**Work item**
When you reach the line that contains "The height and", set down that line and every one after it through the end of the records, exactly as written and with no pictures.

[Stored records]
# # # # # # #

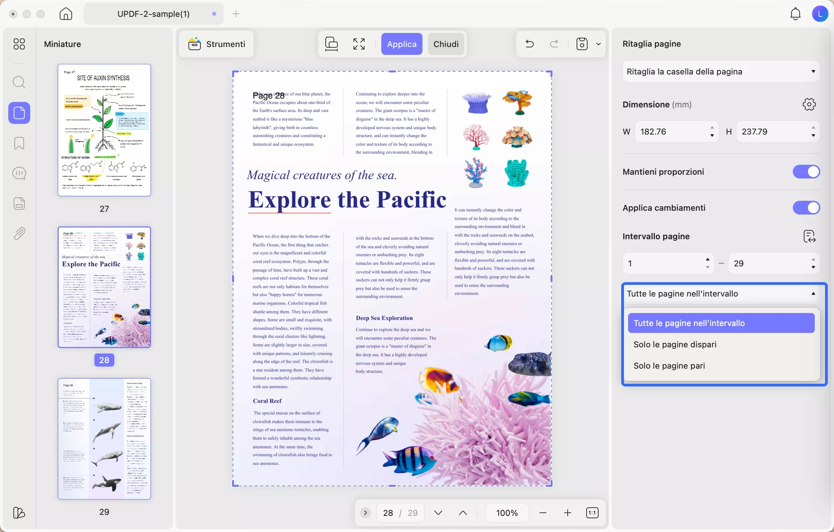Open the save options dropdown arrow
This screenshot has width=834, height=532.
[x=598, y=44]
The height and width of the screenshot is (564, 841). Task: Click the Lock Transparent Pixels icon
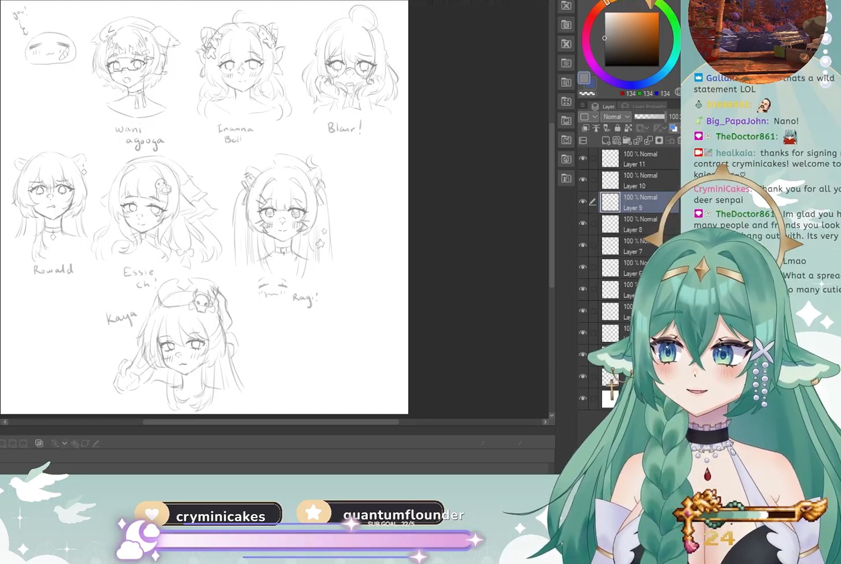point(628,128)
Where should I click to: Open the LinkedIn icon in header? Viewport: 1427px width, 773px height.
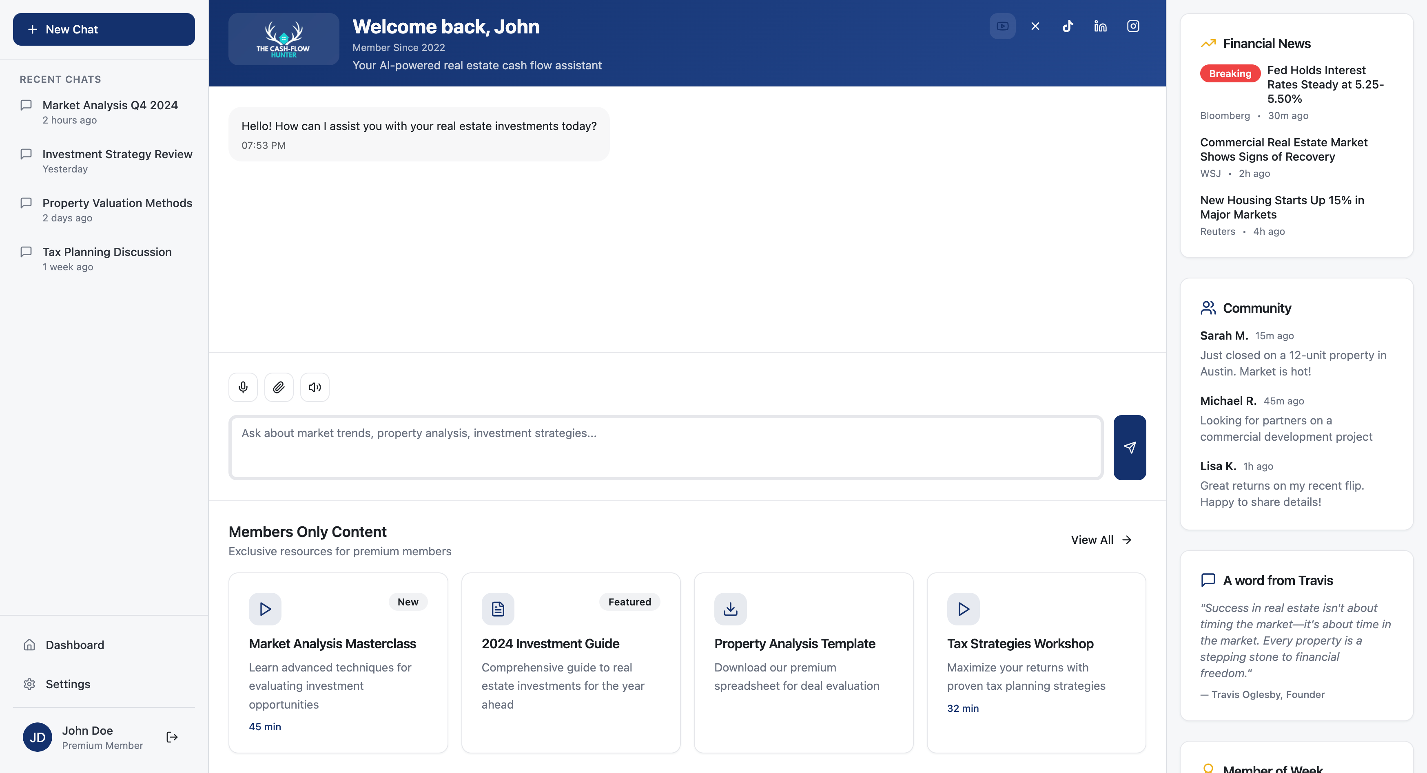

# # # # # # #

**Answer space**
The height and width of the screenshot is (564, 841). Task: Click the Lock Transparent Pixels icon
point(628,128)
Where should I click to: Open the LinkedIn icon in header? Viewport: 1427px width, 773px height.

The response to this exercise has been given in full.